§ Problem requirements
Below are several entries. Transcribe exactly those lines that fall from the one with "Given: Click 'or dripping, for cooking' text" through the one with "Task: Follow the #FreeAssangeNOW hashtag", end lines included.

§ Task data
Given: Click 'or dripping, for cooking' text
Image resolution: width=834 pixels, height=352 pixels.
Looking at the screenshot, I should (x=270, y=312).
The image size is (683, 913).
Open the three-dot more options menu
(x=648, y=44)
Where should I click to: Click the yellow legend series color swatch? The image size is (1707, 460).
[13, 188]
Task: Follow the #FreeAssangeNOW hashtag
==
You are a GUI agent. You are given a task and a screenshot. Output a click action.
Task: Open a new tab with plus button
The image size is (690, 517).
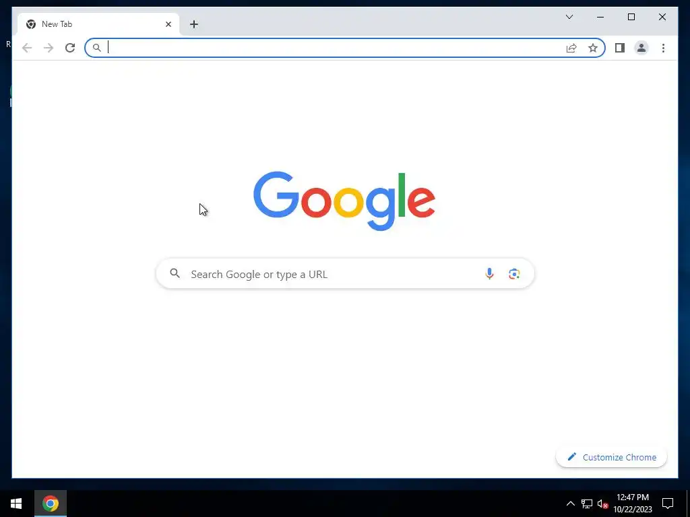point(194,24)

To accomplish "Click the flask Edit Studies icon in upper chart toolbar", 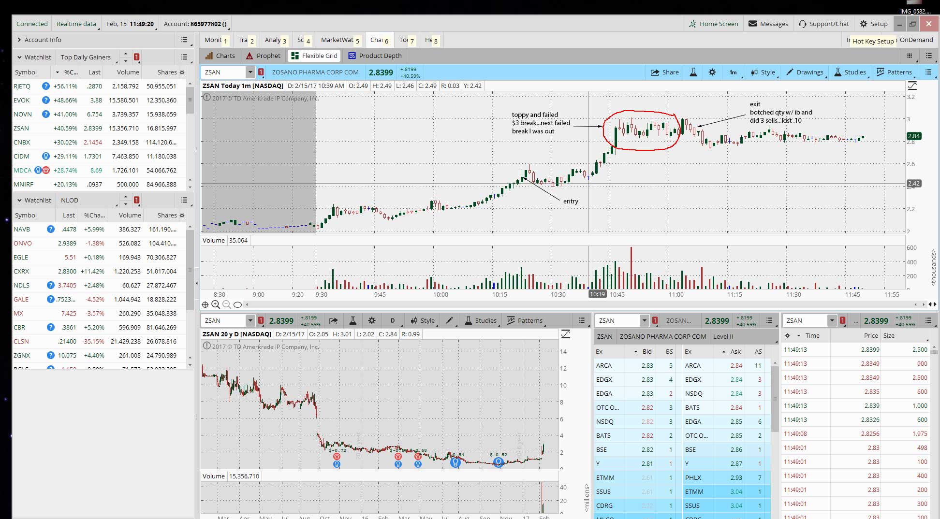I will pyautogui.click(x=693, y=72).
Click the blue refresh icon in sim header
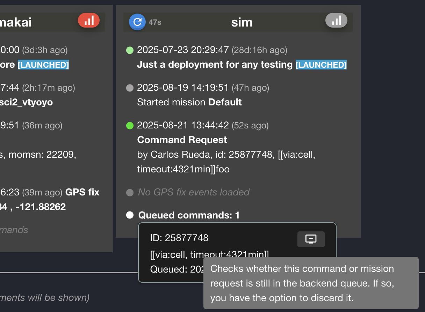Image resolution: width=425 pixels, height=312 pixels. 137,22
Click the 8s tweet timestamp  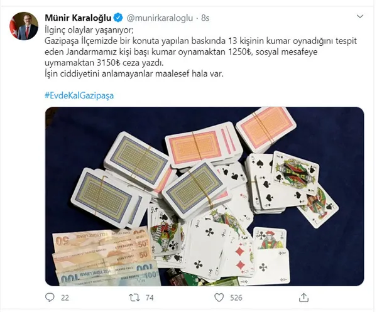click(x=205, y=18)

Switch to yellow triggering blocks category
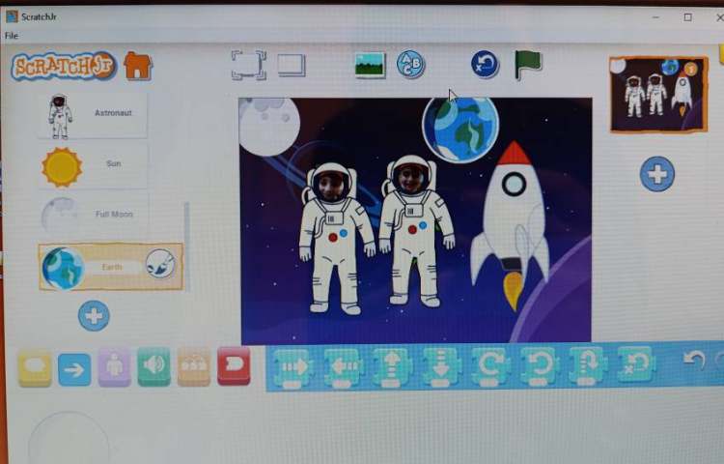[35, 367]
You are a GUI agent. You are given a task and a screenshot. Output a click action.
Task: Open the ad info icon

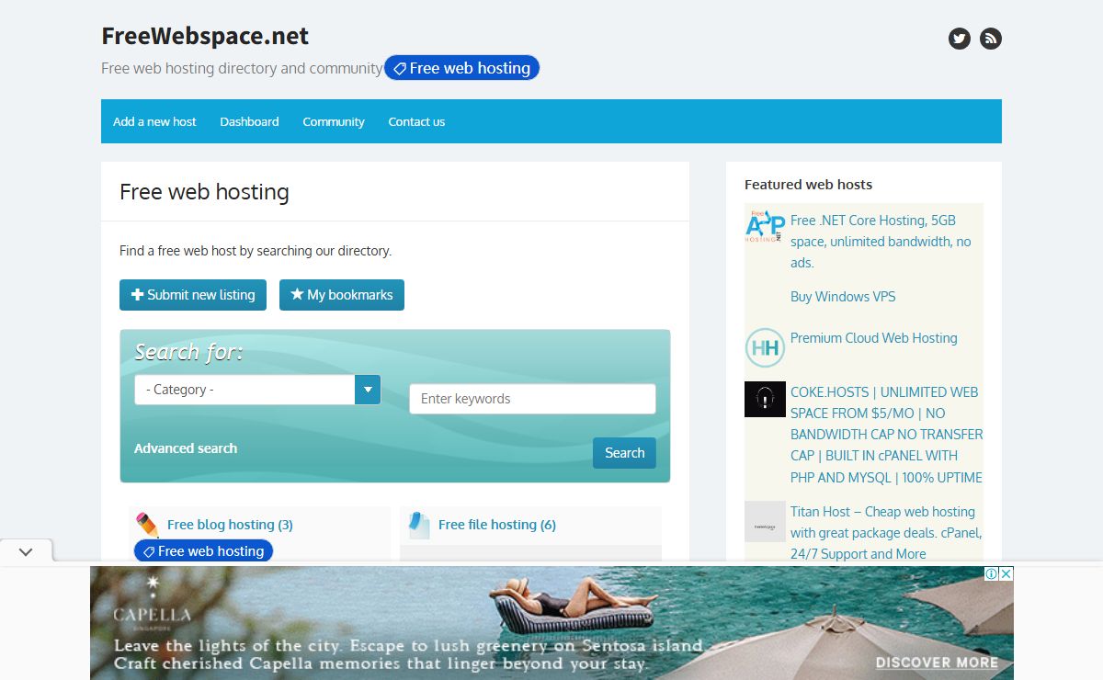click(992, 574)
...
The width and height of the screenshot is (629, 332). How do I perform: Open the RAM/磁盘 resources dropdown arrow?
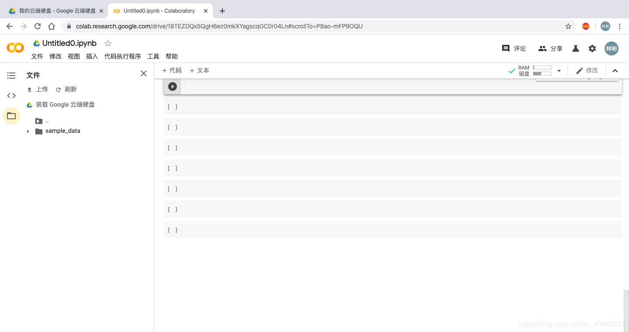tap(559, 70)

§ Written answer
Given: Click 'or dripping, for cooking' text
Image resolution: width=834 pixels, height=352 pixels.
Looking at the screenshot, I should (x=270, y=312).
The image size is (683, 913).
Open the three-dot more options menu
(x=648, y=44)
Where should I click to: Click the yellow legend series color swatch? The image size is (1707, 460).
[13, 188]
Task: Follow the #FreeAssangeNOW hashtag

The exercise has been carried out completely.